We honed Ruth's criteria for selecting a college, and we did so by asking those natural questions all of us ask when we consider moving from one place to another. We ask if the way we will spend most of our days -- whether studying or working -- will be rewarding and challenging. We ask what sort of education, mentorship, supervision, or training will be available to assist us in developing our skills and talents. We ask whether those with whom we will spend our days, and those who live near us, will have interests that we share. We ask about the availability of activities and facilities for recreation -- for walking or biking, or for sports and other interests. We ask about the residential neighborhood we would join, and whether we would belong in it. And perhaps above all, we ask which of these aspects are most important to us, for it is in the right balance that we will thrive.

Prospective students ought to ask the same questions of the colleges they visit. Will the classes and other activities be rewarding and challenging to me? What sort of education, mentorship, supervision, and training will develop my skills and talents? Will I thrive more with close mentorship, or only occasional feedback? Will I find in the campus community others who share my interests? Will I have places that support the sort of reflection and recreation that suit me? Is the campus traditional, corporate, or something in between -- and will I belong? And which of these aspects are the most important if, as we might expect, no community has the perfect balance?

Wrestling with these questions, Ruth discovered that she had two primary criteria for how she wished to live and work for the next four years. First, she wanted those with whom she would spend most of her time -- that is, her fellow students -- to say intellectually interesting things, in class and out. Second, she wanted a student community, as evidenced in the residence halls, the dining spaces, and the library, that was open, tolerant, and supportive of many ways of living. Having determined these criteria, and six careful college visits later, Ruth gained the information she needed about the choices before her. She found one college that she understood would fit her especially well. She applied early decision and enrolled. And she is thriving.

Keeping these questions in mind also helps put in perspective much of the recent commentary about higher education regarding financial metrics, unbundling, and so on -- all of which can serve to distract prospective students and their parents.
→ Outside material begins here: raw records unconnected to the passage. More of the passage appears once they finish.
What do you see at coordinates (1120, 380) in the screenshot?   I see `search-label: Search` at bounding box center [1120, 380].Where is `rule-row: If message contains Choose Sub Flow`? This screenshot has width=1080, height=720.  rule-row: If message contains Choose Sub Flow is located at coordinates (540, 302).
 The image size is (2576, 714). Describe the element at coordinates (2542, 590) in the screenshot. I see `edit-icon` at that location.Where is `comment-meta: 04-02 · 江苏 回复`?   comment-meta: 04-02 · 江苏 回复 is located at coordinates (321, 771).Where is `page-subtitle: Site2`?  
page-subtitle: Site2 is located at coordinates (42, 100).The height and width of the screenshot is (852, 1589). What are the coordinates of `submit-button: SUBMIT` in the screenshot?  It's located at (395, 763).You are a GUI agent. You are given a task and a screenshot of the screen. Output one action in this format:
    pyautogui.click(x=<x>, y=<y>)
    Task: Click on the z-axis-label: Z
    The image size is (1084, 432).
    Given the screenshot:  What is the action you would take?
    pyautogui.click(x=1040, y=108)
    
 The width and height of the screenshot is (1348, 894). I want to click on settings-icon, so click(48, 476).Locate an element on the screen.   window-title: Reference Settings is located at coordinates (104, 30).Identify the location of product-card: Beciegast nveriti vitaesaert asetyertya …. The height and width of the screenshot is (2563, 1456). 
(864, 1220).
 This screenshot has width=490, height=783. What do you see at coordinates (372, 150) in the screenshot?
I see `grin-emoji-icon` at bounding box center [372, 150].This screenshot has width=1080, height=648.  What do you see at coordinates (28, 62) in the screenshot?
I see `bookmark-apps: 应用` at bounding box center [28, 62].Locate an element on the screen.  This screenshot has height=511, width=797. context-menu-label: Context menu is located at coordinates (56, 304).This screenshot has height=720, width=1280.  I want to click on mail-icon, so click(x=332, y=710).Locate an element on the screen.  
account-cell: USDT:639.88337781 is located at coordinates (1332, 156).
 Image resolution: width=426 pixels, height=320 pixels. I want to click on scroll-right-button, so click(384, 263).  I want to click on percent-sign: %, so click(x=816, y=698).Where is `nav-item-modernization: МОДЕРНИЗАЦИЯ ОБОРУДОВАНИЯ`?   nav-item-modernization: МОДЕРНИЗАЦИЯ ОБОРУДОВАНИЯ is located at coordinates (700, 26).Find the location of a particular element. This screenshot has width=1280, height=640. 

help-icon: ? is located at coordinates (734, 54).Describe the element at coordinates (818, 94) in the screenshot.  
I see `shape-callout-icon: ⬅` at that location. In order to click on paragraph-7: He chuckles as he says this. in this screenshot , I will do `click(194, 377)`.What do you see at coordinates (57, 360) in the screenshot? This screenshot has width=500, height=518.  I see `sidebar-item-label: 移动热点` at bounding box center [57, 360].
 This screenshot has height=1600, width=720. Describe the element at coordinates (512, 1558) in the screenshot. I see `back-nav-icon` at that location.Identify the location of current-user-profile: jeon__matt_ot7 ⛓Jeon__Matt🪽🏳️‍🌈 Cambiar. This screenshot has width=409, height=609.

Statistics on average loans taken out, average earnings after graduation, and other financial considerations are significant of course, but they should not be granted any more weight than those same statistics play in other choices we make in life: what profession to begin, what company to join, what neighborhood to live in. After all, sometimes the prospect of gaining more skills or experience, or finding kindred spirits, or realizing one's potential as a well-rounded person, is more significant than financial concerns.

Choosing a college well is choosing how to construct a life, combining work, community, and meaning, through which we will flourish. It's the essential question we all face. And helping students recognize and address that question with information and confidence may be the greatest gift we can give them.